A CLI tool to find open reading frames (findORF) in a DNA sequence as FASTA file. Searches all 6 reading frames of the sequence on the assumption that 'ATG' is a start codon and 'TAG/TGA/TAA' is a stop codon and should be suitable for reliable gene leads in prokaryotic/intron-free genomes.
The script was written in and intended to be used with Python 3.6 although it should work with Python 2.7.
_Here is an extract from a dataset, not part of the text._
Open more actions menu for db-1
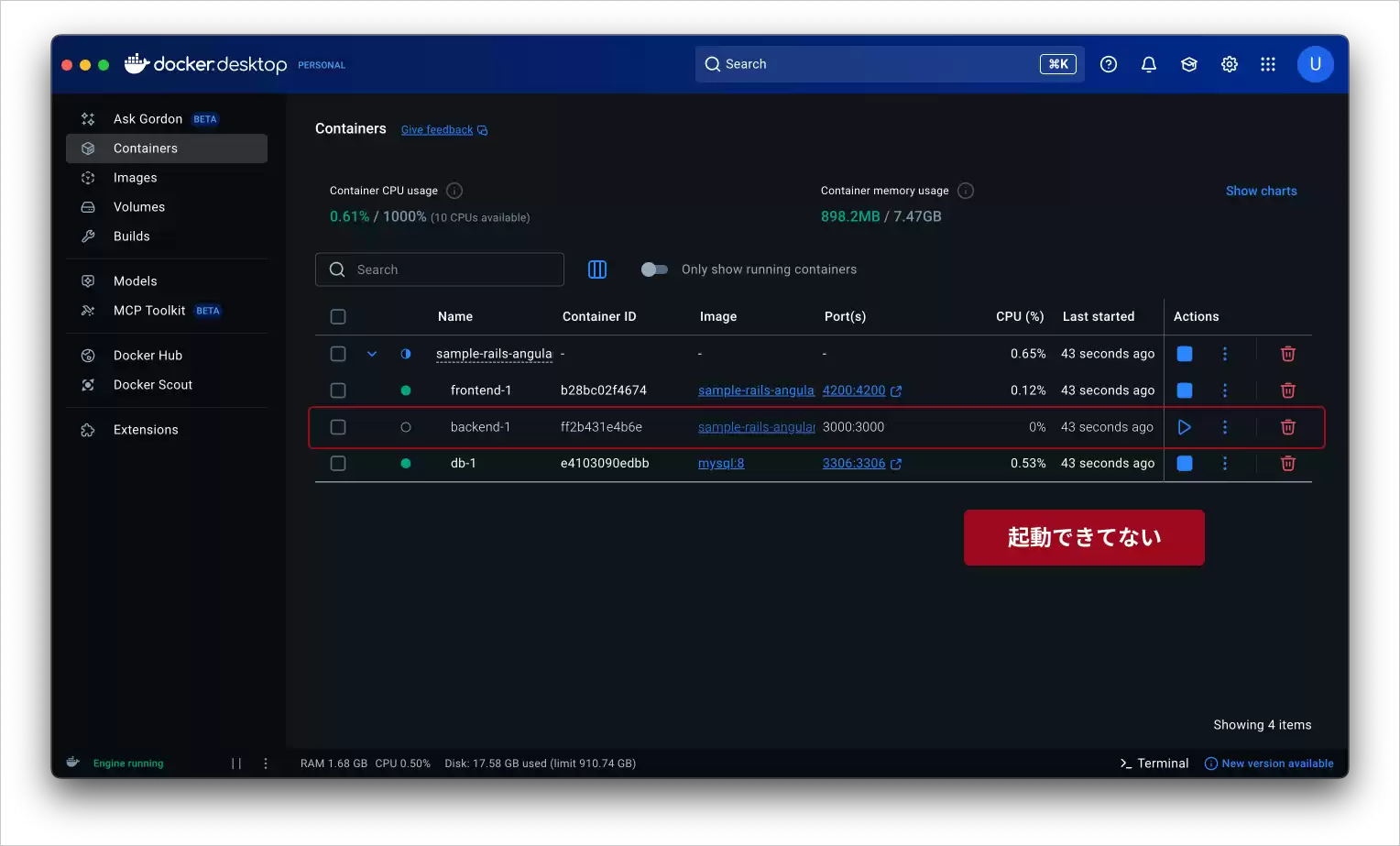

To start using the script simply run the findORF.py script while fions.py and TABLE1.DAT are located in the same directory. findORF.py supports multiple CLI options supplied by the user:
- -i a flag to specify the filename and/or the directory of a file (note that this is the only required option);
- -l setting minimum nucleotide length for the ORF detection (default = 300);
- -p translating ORFs into peptide sequences;
- -o option to write an output to a FASTA file;
- -n option to include ORFs with ambiguous calls;
- -c option to search ORFs with a start codon specified by the user (default = 'ATG');
- -t selecting the translation table (default = TABLE1.DAT); You can replace TABLE1.DAT (GenBank Standard translation table) with a translation table of your preference that matches the default file format.
Example input and output files are provided (see foo files); Example usage in CLI: "python findORF.py -i seq_foo.fasta -p -o"
Please use --help flag for more information on all options and parameters.